*DO THIS*
Copy the text of the data below word for word, leaving out the pictures.

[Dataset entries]
____

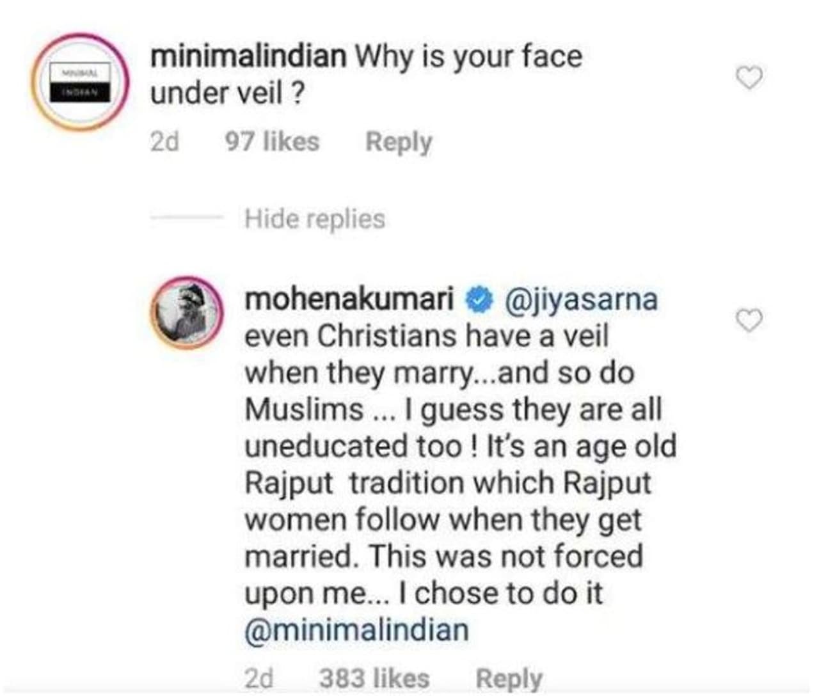Image resolution: width=819 pixels, height=696 pixels.
Task: Reply to mohenakumari's comment
Action: click(509, 679)
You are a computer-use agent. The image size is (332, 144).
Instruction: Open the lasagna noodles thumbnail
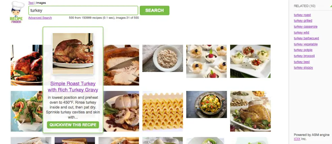click(x=163, y=111)
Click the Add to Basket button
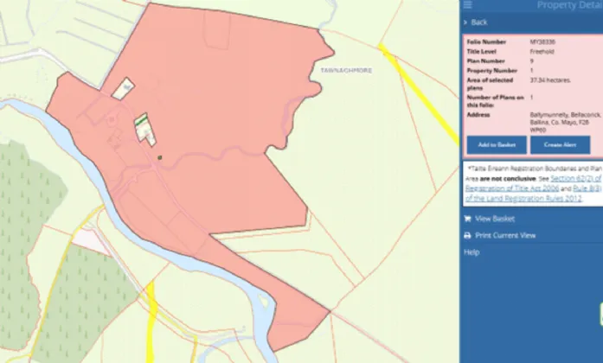 (x=496, y=145)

____

*TASK OUTPUT*
Image resolution: width=819 pixels, height=696 pixels.
Task: Reply to mohenakumari's comment
Action: click(509, 679)
You are a computer-use agent. The image size is (332, 144).
Instruction: Open the lasagna noodles thumbnail
click(x=163, y=111)
Click the Add to Basket button
 (x=496, y=145)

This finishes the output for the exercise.